Refactoring Databases: Evolutionary Database Design

Author: Scott W. Ambler, Pramod J. Sadalage
4.1
All Stack Overflow 26

Comments

by Gilligan   2017-08-20

This book (Refactoring Databases) has been a God-send to me when dealing with legacy database schemas, including when I had to deal with almost the exact same issue for our inventory database.

Also, having a system in place to track changes to the database schema (like a series of alter scripts that is stored int he source control repository) helps immensely in figuring out code-to-database dependencies.

by anonymous   2017-08-20

What you describe is something that Oracle should be capable of handling very easily if you have the right equipment and database design. It should scale well if you get someone on your team who is a specialist in performance tuning large applications.

Redoing the database from scratch would cost a fortune and would introduce new bugs and the potential for loss of critical information is huge. It almost never is a better idea to rewrite the database at this point. Usually those kinds of projects fail miserably after costing the company thousands or even millions of dollars. Your architects made the right choice. Learn to accept that what you want isn't always the best way. The data is far more important to the company than the app. There are many reasons why people have learned not to try to redesign the database from scratch.
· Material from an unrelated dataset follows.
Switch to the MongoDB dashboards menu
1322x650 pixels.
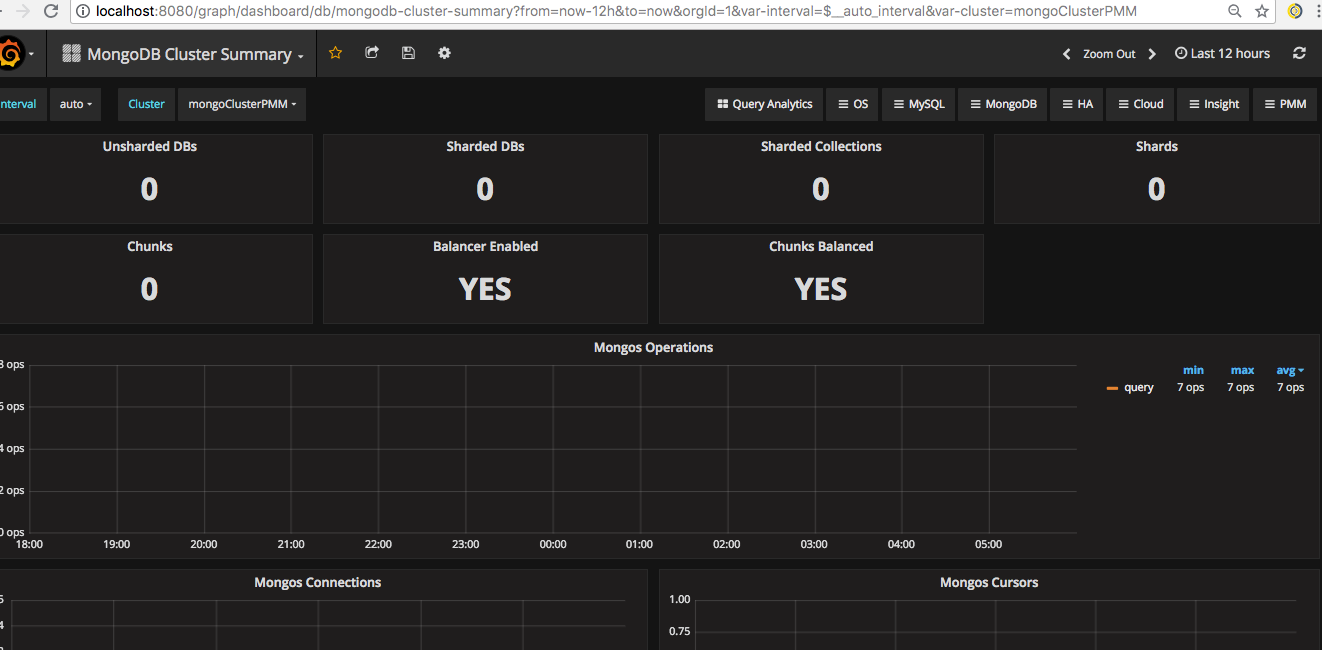(x=1002, y=103)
Now there are ways to improve database performance. First thing I would consider with a database this size is partioning the data. I would also consider archiving old data to a data warehouse and doing most reporting from that. Other things to consider would be improving your servers to higher performing models, profiling to find slowest running queries and individually fixing them, looking at indexing, updating statistics and indexes (not sure if this is what you do on Oracle, I'm a SLQ Server gal but your dbas would know). There are some good books on refactoring old legacy databases. The one below is not datbase specific. http://www.amazon.com/Refactoring-Databases-Evolutionary-Database-Design/dp/0321293533/ref=sr_1_1?ie=UTF8&s=books&qid=1275577997&sr=8-1 There are also some good books on performance tuning (look for ones specific to Oracle, what works for SQL Server or mySQL is not what is best for Oracle) Personally I would get those and read them from cover to cover before designing a plan for how you are going to fix the poor performance. I would also include the DBAs in all your planning, they know things that you do not about the database and why some things are designed the way they are.

by anonymous   2017-08-20

Basic process:

Make sure you have a current backup and do not attempt to do this on prod without a through test on develpment first. This is so extensive a change, you might want to restore prod to a new dev instance because it will be time-consuming and tricky and other development will be interfered with while you do this.

You add the identity column to the parent table called SysNameID (see @marc_s' answer for details)

You add an int column to each child table also called SysNameId. It is not an autoincrementing column and must allow nulls.

You Update this column by using the current sysname columns to find the id assciated with that sysname.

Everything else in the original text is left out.